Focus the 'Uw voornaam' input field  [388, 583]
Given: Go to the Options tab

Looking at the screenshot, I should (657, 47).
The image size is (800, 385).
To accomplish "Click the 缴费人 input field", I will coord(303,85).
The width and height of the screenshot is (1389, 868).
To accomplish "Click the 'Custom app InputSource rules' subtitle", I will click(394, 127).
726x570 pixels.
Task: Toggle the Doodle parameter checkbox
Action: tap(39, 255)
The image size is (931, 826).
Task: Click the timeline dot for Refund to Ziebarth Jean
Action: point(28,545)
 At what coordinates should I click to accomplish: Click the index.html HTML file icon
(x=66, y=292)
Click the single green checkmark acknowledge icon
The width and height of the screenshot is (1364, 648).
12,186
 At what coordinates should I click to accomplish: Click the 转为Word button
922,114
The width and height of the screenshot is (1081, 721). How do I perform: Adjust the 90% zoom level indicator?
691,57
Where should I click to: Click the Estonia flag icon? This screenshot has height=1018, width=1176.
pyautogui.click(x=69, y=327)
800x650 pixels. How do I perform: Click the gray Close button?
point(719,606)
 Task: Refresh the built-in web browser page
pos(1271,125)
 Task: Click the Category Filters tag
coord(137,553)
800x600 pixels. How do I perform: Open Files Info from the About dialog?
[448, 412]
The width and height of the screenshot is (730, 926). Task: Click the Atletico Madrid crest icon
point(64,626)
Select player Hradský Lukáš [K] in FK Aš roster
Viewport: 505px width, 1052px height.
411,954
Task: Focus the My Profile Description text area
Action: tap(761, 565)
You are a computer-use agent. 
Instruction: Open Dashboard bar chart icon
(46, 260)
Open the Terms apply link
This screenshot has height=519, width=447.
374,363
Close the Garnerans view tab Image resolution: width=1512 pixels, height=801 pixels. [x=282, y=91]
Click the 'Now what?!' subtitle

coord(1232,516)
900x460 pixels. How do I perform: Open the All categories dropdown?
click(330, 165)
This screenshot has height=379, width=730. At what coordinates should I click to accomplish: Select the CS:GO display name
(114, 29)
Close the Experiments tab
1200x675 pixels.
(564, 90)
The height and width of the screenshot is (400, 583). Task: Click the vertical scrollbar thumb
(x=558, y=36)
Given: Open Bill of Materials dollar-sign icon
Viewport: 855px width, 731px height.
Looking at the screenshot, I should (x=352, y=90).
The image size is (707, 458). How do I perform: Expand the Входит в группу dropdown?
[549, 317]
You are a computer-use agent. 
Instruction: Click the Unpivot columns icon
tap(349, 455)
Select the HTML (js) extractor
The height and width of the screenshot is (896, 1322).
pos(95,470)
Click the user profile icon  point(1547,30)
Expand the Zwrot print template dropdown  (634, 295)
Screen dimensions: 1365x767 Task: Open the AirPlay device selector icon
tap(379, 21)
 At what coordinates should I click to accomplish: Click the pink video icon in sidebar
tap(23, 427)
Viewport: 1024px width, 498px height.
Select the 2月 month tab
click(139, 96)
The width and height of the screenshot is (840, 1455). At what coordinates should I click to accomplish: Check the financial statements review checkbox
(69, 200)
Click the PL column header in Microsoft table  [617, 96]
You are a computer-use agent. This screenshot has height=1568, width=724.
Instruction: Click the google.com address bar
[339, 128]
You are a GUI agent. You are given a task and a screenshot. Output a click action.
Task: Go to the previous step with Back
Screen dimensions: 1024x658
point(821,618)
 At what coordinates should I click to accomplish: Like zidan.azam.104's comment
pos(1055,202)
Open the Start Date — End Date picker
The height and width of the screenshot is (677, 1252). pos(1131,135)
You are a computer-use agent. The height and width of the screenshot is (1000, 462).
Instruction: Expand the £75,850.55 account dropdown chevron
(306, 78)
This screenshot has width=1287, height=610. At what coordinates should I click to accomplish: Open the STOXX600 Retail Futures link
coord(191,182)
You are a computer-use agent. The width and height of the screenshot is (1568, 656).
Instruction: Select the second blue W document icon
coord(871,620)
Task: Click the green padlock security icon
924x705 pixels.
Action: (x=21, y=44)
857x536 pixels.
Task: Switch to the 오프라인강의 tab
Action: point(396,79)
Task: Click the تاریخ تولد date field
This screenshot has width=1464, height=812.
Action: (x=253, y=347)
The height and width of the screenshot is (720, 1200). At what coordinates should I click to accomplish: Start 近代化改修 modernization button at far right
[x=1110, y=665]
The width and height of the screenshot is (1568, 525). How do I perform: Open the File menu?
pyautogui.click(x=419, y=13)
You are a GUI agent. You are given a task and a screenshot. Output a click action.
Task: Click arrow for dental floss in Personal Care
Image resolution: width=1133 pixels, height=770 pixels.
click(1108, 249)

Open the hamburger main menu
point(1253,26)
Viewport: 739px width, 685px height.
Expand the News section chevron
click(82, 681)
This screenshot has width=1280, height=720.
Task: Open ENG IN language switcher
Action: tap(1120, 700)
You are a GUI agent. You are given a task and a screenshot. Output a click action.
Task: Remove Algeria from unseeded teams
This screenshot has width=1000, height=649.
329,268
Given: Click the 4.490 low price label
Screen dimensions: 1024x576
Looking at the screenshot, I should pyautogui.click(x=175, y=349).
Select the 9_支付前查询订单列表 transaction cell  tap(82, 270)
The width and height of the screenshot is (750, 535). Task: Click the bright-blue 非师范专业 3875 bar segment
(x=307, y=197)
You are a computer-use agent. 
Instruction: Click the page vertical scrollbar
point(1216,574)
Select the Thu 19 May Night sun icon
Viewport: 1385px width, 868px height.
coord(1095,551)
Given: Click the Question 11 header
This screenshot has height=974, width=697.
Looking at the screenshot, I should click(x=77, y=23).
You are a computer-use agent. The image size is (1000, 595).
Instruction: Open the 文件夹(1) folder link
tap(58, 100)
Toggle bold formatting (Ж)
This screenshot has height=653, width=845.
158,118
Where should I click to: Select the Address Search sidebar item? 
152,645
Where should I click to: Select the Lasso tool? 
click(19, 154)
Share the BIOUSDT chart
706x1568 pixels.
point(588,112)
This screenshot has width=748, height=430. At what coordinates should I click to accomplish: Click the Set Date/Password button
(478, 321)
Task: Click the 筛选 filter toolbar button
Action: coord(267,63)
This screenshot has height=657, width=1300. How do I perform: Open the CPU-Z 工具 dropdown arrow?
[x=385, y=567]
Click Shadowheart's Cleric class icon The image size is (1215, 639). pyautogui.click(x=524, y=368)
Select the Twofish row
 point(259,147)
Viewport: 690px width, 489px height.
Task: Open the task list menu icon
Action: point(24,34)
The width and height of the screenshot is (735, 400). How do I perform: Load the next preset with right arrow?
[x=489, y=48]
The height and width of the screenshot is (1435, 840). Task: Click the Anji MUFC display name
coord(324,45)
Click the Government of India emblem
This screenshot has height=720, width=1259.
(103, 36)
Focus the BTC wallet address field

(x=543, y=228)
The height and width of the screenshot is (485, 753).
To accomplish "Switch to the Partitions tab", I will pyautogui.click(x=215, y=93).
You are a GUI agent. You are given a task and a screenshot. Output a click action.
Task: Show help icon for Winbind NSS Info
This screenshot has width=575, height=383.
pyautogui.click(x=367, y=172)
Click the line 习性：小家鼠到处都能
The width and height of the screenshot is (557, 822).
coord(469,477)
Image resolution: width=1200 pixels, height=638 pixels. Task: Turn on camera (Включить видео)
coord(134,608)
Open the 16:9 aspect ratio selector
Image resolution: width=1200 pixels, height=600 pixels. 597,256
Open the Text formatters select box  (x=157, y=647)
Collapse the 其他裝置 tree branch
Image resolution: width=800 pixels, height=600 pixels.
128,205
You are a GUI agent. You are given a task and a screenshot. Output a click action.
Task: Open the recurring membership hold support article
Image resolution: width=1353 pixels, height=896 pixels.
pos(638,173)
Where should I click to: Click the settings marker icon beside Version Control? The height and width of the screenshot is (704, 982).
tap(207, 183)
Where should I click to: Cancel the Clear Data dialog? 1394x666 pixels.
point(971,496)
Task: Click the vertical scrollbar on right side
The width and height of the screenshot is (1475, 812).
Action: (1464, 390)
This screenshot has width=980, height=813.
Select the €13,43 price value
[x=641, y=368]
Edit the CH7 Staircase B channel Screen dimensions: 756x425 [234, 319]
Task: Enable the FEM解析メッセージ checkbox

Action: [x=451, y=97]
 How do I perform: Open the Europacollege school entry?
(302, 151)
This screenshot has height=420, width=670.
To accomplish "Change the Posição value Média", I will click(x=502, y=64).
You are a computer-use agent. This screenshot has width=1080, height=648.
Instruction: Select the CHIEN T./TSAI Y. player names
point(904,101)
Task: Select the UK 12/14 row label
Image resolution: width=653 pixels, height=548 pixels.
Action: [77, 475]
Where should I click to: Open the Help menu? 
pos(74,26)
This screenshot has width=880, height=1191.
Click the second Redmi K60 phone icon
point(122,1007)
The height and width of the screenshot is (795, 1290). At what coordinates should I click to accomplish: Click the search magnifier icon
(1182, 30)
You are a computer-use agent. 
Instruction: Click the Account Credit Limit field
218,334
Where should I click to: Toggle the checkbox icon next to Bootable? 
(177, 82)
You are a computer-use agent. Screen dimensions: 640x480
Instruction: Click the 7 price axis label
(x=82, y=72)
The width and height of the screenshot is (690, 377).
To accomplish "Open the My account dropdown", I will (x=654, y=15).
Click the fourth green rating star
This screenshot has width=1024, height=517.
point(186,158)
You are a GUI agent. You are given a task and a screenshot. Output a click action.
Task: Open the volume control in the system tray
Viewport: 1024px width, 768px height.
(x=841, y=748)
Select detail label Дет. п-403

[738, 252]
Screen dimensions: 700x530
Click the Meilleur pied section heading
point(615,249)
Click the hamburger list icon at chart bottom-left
═══
◆ What the exercise asks ◆
Going through the material, how many lines contain the word "header"? Please give only the number.

◆ Written reply ◆
2